One thing the writeup didn’t seem to get into is the lack of scalability of this approach (manual pinning). As core counts and chiplets continue to explode, we still need better ways of scaling manual pinning or building more NUMA-aware OSes/applications that can auto-schedule with minimal penalties. Don’t get me wrong, it’s a lot better than ye olden days of dual core, multi-socket servers and stern warnings against fussing with NUMA schedulers from vendors if you wanted to preserve basic functionality, but it’s not a solved problem just yet.

throw0101c - 3 days ago

If you really want to get into it, then could start worrying about your I/O. In the AMD example here:

* https://www.thomas-krenn.com/en/wiki/Display_Linux_CPU_topol...

you'll see some NUMA nodes with networking I/O attached to them, others with NVMe, and others with no I/O. So if you're really worried about network latency then you'd pin the process to that node, but if you want look at disk numbers (a database?) you'd be potentially looking at that node.

In recent years there's also chiplet-level locality that may need to be considered as well.

Examining this has been a thing in the HPC space for a decade or two now:

* https://www.open-mpi.org/projects/hwloc/lstopo/

* https://slurm.schedmd.com/mc_support.html

jauntywundrkind - 4 days ago

There's a constant drum-beat of NUMA related work going by if you follow phoronix.com .

https://www.phoronix.com/news/Linux-6.17-NUMA-Locality-Rando... https://www.phoronix.com/news/Linux-6.13-Sched_Ext https://www.phoronix.com/news/DAMON-Self-Tuned-Memory-Tierin... https://www.phoronix.com/news/Linux-6.14-FUSE

There's some big work I'm missing thats more recent too, again about allocating & scheduling IIRC. Still trying to find it.

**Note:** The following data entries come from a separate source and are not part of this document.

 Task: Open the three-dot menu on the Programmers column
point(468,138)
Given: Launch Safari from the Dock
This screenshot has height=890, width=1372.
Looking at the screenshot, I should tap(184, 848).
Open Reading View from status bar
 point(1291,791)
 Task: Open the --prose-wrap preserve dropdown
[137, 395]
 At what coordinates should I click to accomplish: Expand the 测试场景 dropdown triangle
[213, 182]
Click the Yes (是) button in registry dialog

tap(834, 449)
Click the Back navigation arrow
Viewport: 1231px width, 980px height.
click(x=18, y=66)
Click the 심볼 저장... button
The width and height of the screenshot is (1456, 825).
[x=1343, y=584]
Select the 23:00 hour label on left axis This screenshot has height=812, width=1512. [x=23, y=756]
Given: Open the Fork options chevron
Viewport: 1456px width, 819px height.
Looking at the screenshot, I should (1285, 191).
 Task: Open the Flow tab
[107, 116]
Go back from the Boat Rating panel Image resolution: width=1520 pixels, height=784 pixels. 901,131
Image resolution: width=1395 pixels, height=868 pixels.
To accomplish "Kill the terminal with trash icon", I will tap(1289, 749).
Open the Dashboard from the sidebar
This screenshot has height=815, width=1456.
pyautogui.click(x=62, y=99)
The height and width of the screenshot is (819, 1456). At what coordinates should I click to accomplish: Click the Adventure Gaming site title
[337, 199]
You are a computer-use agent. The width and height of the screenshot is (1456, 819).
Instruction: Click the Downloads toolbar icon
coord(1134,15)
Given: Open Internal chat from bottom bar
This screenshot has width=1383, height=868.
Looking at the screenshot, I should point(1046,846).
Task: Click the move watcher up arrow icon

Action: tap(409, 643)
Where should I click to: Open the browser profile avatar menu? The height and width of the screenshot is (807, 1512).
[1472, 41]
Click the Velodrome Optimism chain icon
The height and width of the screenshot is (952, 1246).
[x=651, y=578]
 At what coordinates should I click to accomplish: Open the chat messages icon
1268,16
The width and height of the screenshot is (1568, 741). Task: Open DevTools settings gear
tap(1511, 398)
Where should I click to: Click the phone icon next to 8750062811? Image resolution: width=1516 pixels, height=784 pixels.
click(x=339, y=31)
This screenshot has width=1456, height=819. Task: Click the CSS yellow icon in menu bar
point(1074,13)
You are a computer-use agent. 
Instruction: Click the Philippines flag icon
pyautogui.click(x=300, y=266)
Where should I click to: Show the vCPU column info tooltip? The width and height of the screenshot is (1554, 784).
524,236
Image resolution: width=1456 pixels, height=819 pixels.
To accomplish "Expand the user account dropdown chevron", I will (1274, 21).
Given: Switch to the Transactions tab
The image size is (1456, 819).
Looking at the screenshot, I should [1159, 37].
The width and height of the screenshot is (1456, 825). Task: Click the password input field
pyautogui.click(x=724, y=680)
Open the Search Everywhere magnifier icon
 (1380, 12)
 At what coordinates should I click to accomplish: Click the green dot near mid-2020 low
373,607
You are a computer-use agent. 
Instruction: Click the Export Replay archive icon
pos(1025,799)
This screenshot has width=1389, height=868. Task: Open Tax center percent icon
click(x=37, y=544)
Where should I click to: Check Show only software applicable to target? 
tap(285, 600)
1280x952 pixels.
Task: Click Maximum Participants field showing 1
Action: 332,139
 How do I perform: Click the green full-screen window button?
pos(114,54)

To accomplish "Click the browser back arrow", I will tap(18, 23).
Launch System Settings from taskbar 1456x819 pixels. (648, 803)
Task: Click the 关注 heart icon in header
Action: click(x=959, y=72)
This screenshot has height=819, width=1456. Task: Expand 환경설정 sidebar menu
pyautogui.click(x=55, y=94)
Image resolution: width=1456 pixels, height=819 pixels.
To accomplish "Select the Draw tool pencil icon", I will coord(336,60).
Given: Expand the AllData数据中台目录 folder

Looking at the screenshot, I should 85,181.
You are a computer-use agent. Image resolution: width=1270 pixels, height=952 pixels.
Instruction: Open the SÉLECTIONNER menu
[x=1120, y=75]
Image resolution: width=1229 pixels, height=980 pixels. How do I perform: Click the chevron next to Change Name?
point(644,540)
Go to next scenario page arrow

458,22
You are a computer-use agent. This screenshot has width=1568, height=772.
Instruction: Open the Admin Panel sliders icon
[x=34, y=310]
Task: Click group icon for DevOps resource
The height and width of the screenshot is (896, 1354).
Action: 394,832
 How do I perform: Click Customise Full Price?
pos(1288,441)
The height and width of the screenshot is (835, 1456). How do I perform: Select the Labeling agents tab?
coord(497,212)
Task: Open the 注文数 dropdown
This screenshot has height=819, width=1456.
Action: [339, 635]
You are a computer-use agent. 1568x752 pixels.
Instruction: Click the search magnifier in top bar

The third link is in DAMON, which is trying to do a lot to optimize; good thread to tug more on!

I have this pocket belief that eventually we might see post NUMA post coherency architectures, where even a single chip acts more like multiple independent clusters, that use something more like networking (CXL or UltraEthernet or something) to allow RDMA, but without coherency.

Even today, the title here is woefully under-describing the problem. A Epyc chip is actually multiple different compute die, each with their own NUMA zone and their own L3 and other caches. For now yes each socket's memory is all via a single IO die & semi uniform, but whether that holds is in question, and even today, the multiple NUMA zones on one socket already require careful tuning for efficient workload processing.

pjmlp - 3 days ago

Even with SMP, back in the 2000's, the Windows NT/2000 scheduler wasn't that great, re-scheduling processes/threads across CPUs, already by making use of the processor affinity mask we managed a visible performance improvement.

NUMA systems now make this even more obvious, when scheduling is not done properly.

ashvardanian - 3 days ago

I've been struggling to find the settings to control NUMA on public cloud instances for a long time. Those are typically configured to present a single socket as a single UMA node, even on huge EPYCs. If someone has a tip on where to find those, I'd appreciate a link!

porridgeraisin - 3 days ago

Very nice article. Gonna try this out on our lab cluster and see what improvements it gives.

jwgehieir - 4 days ago

[flagged]

jwgehieir - 4 days ago

[flagged]